>> Start
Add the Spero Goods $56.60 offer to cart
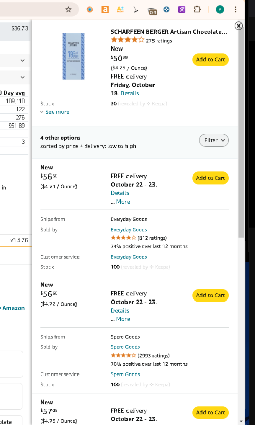 (211, 295)
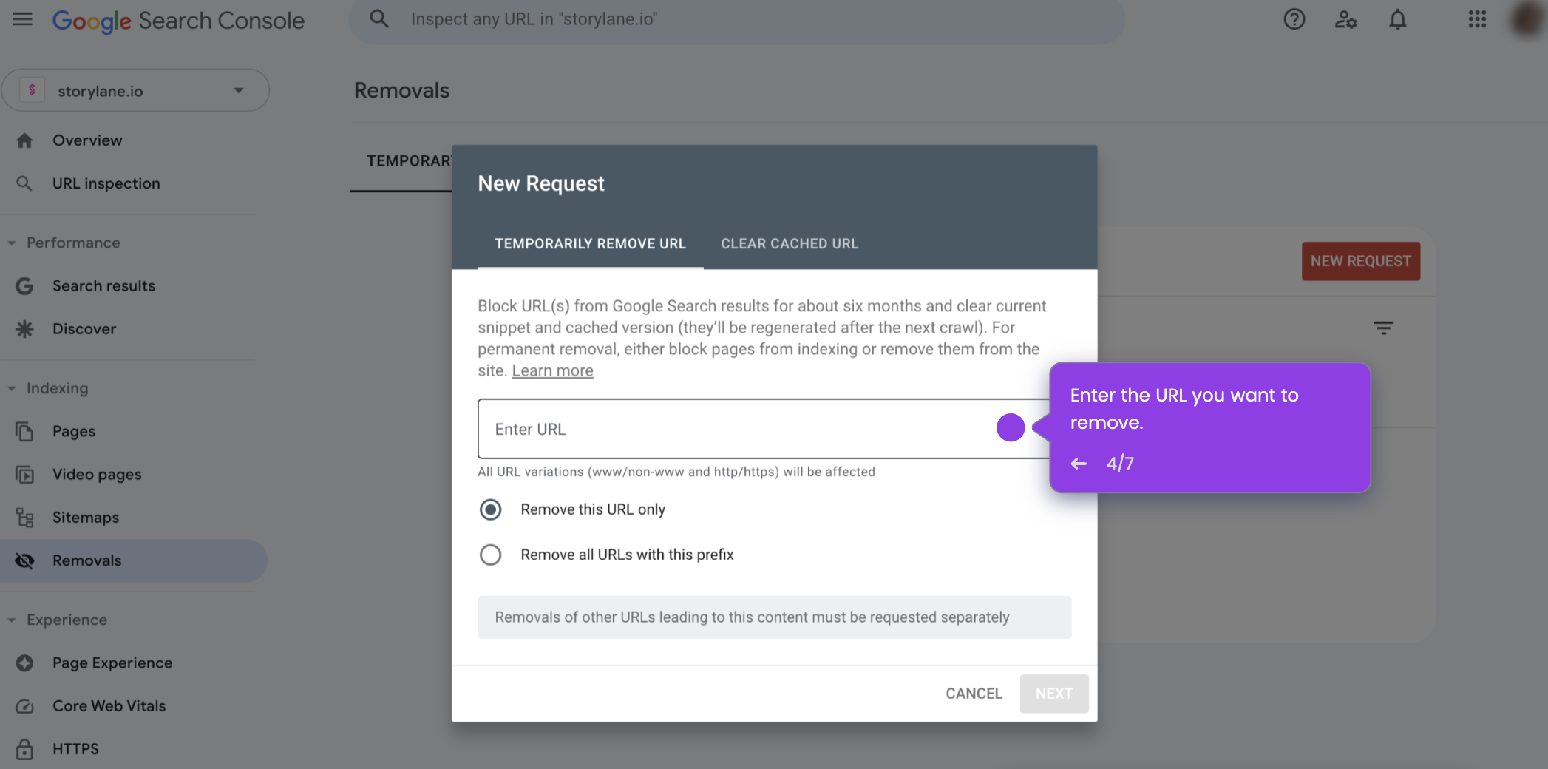This screenshot has height=769, width=1548.
Task: Switch to the CLEAR CACHED URL tab
Action: pos(789,243)
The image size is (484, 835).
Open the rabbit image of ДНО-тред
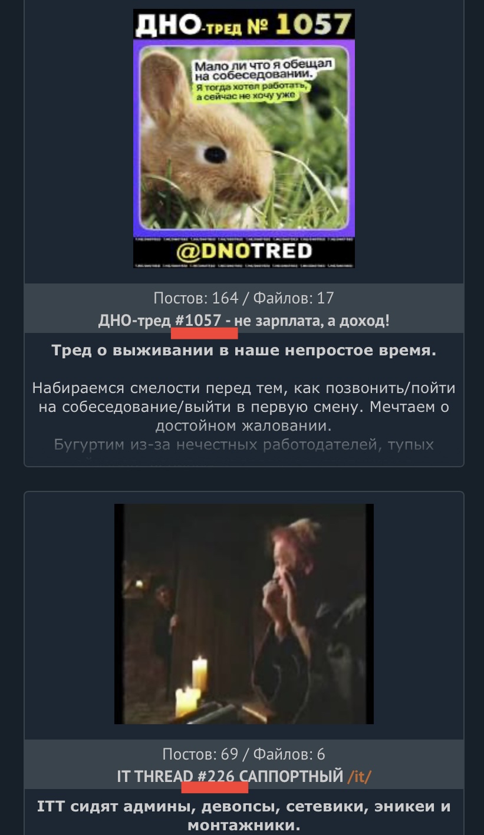pos(243,138)
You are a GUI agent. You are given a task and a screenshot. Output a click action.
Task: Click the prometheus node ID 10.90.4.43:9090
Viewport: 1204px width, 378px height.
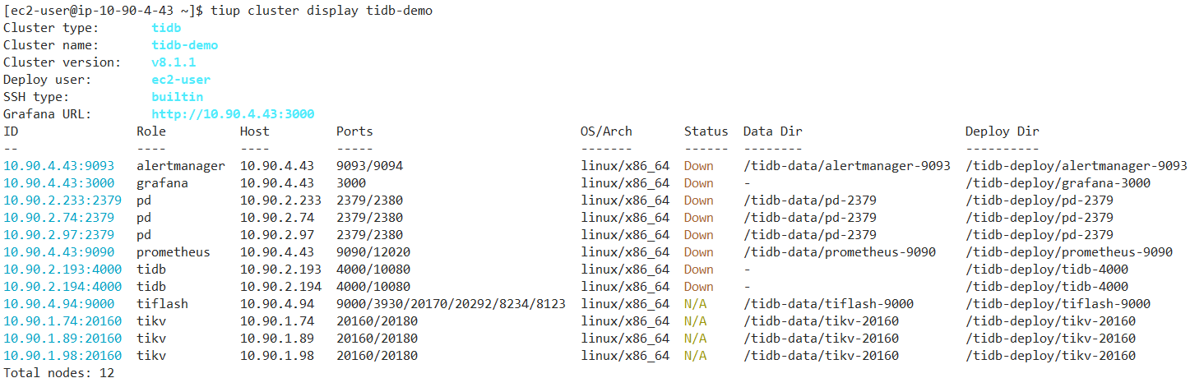[x=59, y=252]

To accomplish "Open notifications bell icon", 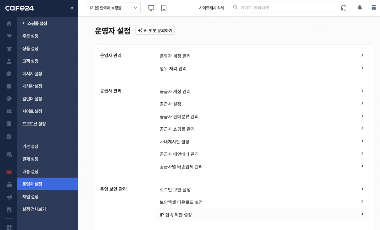I will point(360,8).
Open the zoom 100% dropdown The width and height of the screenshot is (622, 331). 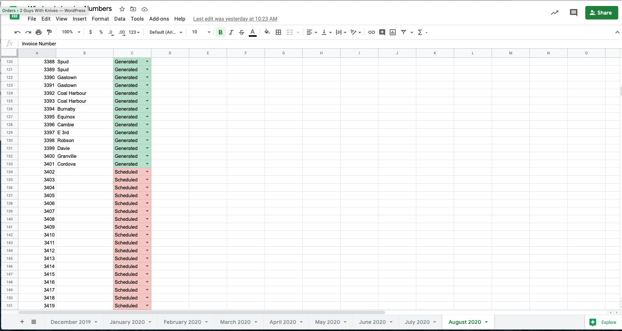click(71, 32)
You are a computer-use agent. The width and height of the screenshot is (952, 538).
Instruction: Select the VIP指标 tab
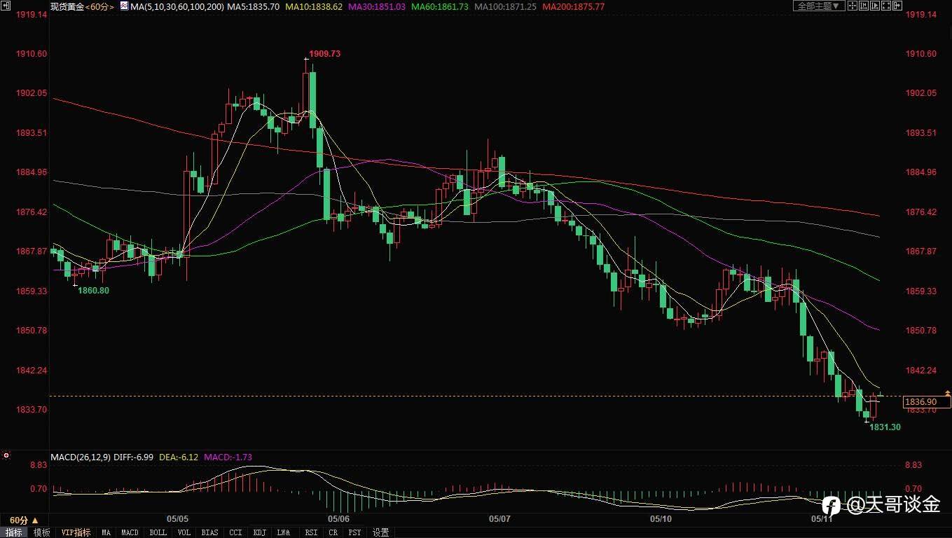click(76, 532)
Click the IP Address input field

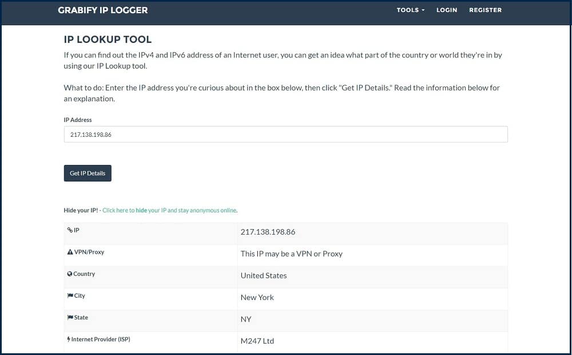tap(285, 134)
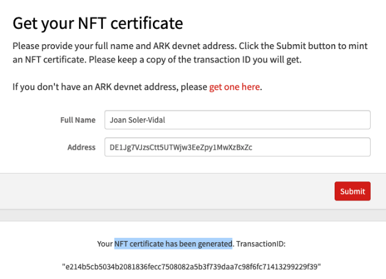Image resolution: width=386 pixels, height=279 pixels.
Task: Click the "Full Name" field label
Action: click(x=78, y=120)
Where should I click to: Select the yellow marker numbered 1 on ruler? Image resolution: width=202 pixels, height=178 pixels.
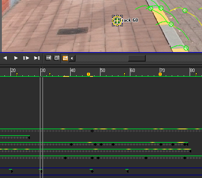coord(88,74)
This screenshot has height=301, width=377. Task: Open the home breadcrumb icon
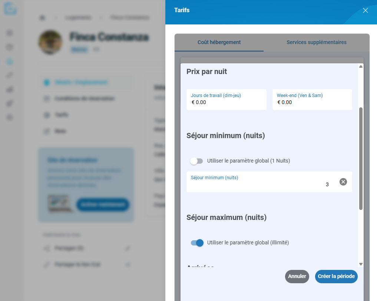pyautogui.click(x=42, y=17)
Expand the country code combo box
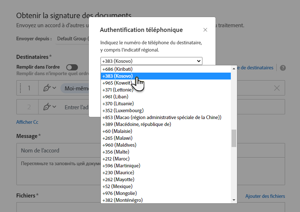 [151, 61]
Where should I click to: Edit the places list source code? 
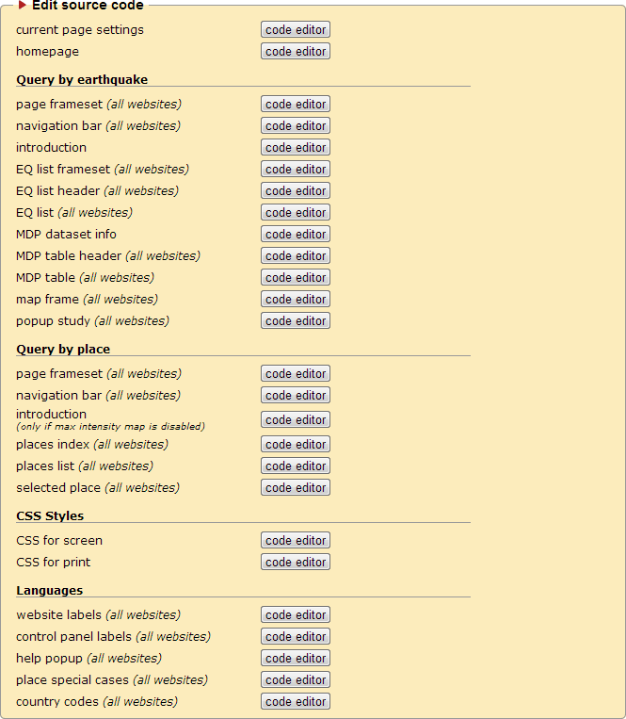pyautogui.click(x=296, y=466)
>> End
= What to work on =
Copy out the entries again word for word, from the line containing "Where should I click to: Edit" through the end of the entries, both ends included. Leave the pictures out.

= Answer for this exercise =
Where should I click to: Edit the places list source code? 
pyautogui.click(x=296, y=466)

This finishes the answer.